Above: Moms for Liberty Co-founder Tiffany Justice leads panel discussion with State School Leaders
It's a rare thing to have one State School Superintendent on stage in a Public Forum unless it is sponsored by an education think tank. It's highly unusual to have four superintendents together at one time in front of a crowd of over two hundred moms and parental rights activists. It's nearly miraculous to hear them speak with honesty and candor about what needs to happen in our public schools.
It happened at the Moms for Liberty Summit in Philadelphia when Ellen Weaver, State Superintendent of Schools for South Carolina, Manny Diaz, State Superintendent of Schools in Florida, Jacob Oliva, State Superintendent of Schools in Arkansas, and Ryan Walters, State Superintendent of Schools in Oklahoma participated in a discussion group with Tiffany Justice, Co-Founder of Moms for Liberty on Saturday, July 1.
Three of these Superintendents are former teachers. One, Ellen Weaver, South Carolina, comes from business and a government position in D.C. All of them express new ideas and a desire to stay in touch with what really happens in classrooms every day and not the ideas of elite academic Progressives and union backed political action groups.
Manny Diaz - Florida - Diaz is a former teacher who thinks this is an incredible time to be involved in education policy. He supports the Classical Education Movement:
The Classical Education Movement goes back to the writings of Aristotle and Socrates as well as other classical literature. It encourages an in-depth study of the basic content areas in literature, mathematics, history, science, and writing. Rather than avoiding classics of the past, this movement embraces them.
When it comes to communication, Diaz supports a model where school board members from different districts can speak directly to the State Superintendent rather than going through local officials or middle management at the state level.
He advises parents to show up at board meetings and act as an "antibiotic" preventing the infection of bad ideas from seeping into the classroom. He expressed gratitude for Governor DeSantis.
Another former teacher is Ryan Walters of Oklahoma. Walters reminded the audience that the founding fathers were called terrorists, so Moms for Liberty should feel proud of that designation. He reminded the crowd that we are fighting radicalism and the forces that want to destroy families.
Walters said that evidence of this is in the fact that school policies for LGBQT+education are generally over 30 pages long while reading strategy policies are three pages. Textbooks are giving fewer and fewer pages to foundational education and more to ideology.
Walters also debunks the argument that Covid caused bad scores on state testing. "Scores were bad before Covid." He says the problem with education is the involvement of the unions and the academic elite. The Federal government adds new initiatives every four years and those in charge will do whatever they can to bully schools to address new ideology rather than core subjects using money as the incentive.

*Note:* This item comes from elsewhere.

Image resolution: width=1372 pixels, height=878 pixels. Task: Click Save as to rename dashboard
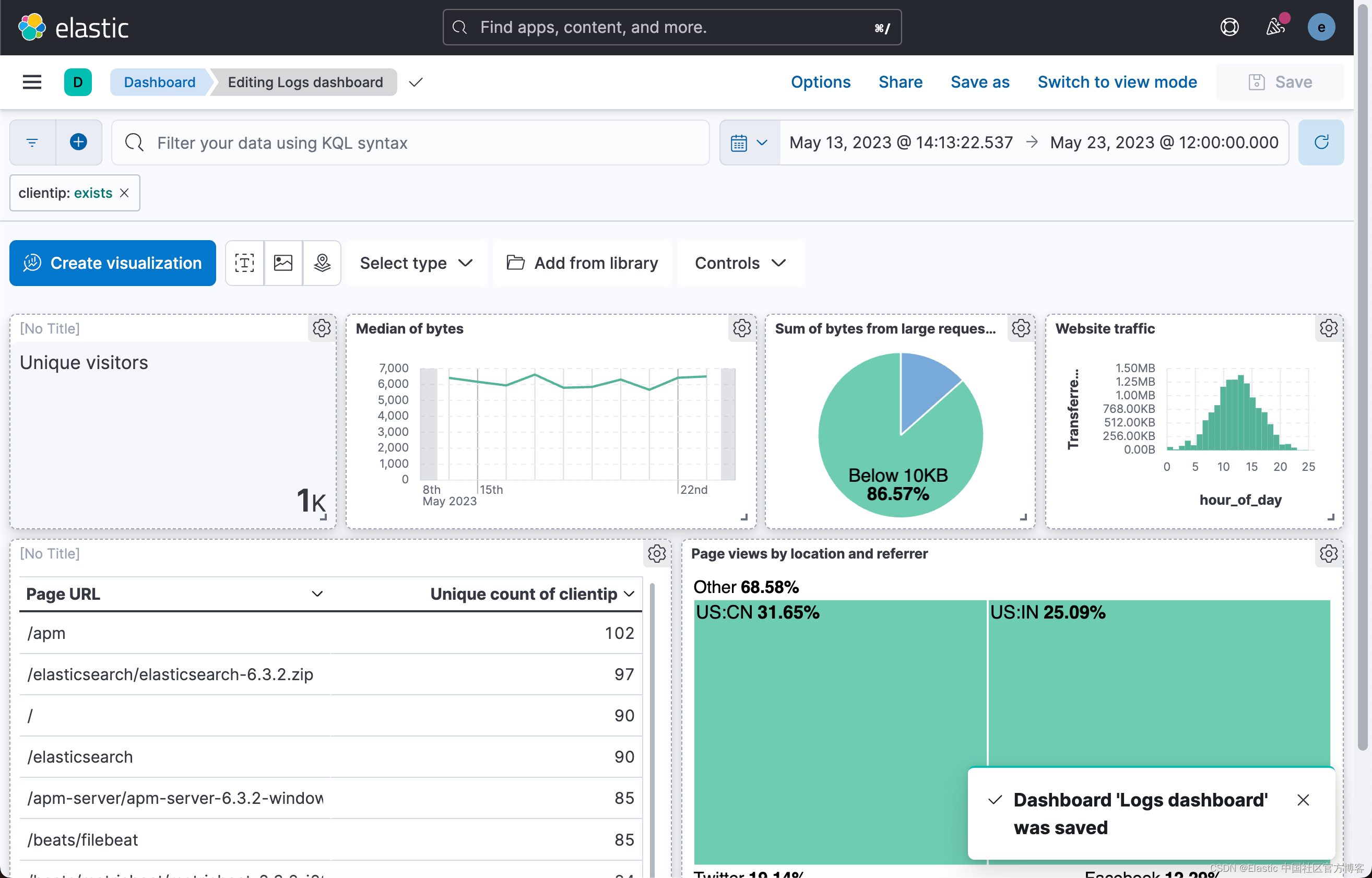coord(980,82)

The Government is injecting pornography into the curriculum and removing the Bible and Constitution.
"We know how to teach reading," Walters said, "but they try to make it more complicated." Any good teacher should welcome parents in the classroom. " His advice to parents is, " Love is an expertise." Parents should not let educators tell them that they don't know what their children need.
Another former teacher is State Superintendent Jacob Oliva from Arkansas. Oliva started his comments by saying, " Philadelphia is the city of MOTHERLY love," in reference to Moms for Liberty.
Oliva believes that "bad systems beat good people every time," alluding to the fact that we have good teachers, but systems are not allowing them to do their job. In Arkansas they are restructuring early learning. They are also incorporating Science of Reading by training teachers and aligning textbooks with that program.
Arkansas, under the leadership of Oliva and Governor Sarah Huckabee Sanders, is empowering parents by allowing them to be part of the decision making process for their children. " It's okay to ask teachers questions because schools are where children learn, not where adults work."
The only non-teacher in the group, Ellen Weaver, came to the Superintendency through the corporate and political world. "Saving our world begins with saving our schools. The schools don't belong to educators, they belong to the people. " She pointed out that when it comes to academic achievement, we keep having the same conversations over and over again without any positive change.
When discussing teaching reading, she proclaimed whole language dead and neurological science as the new basis for teaching strategies. In a move that is unusual for a State Superintendent, Weaver is taking the same LETRS reading training that teachers in South Carolina are taking.
Weaver stated that it is incumbent on us to tell teachers we have their backs and that the labor unions do NOT represent them. She feels that educational leaders like school boards are taking bad advice from lawyers. She makes it a practice to talk directly to teachers, principals, faith leaders, and business leaders about education in her state. She also said "We need to make school board elections great again!"
At the end of the panel discussion, Bill Bennett, former Secretary of Education under Ronald Reagan appeared in a video. "These leaders know what they stand for and what they won't stand for. Life is a race between education and catastrophes." In his opinion, we need more State Superintendents like the four on the panel so we can win that race.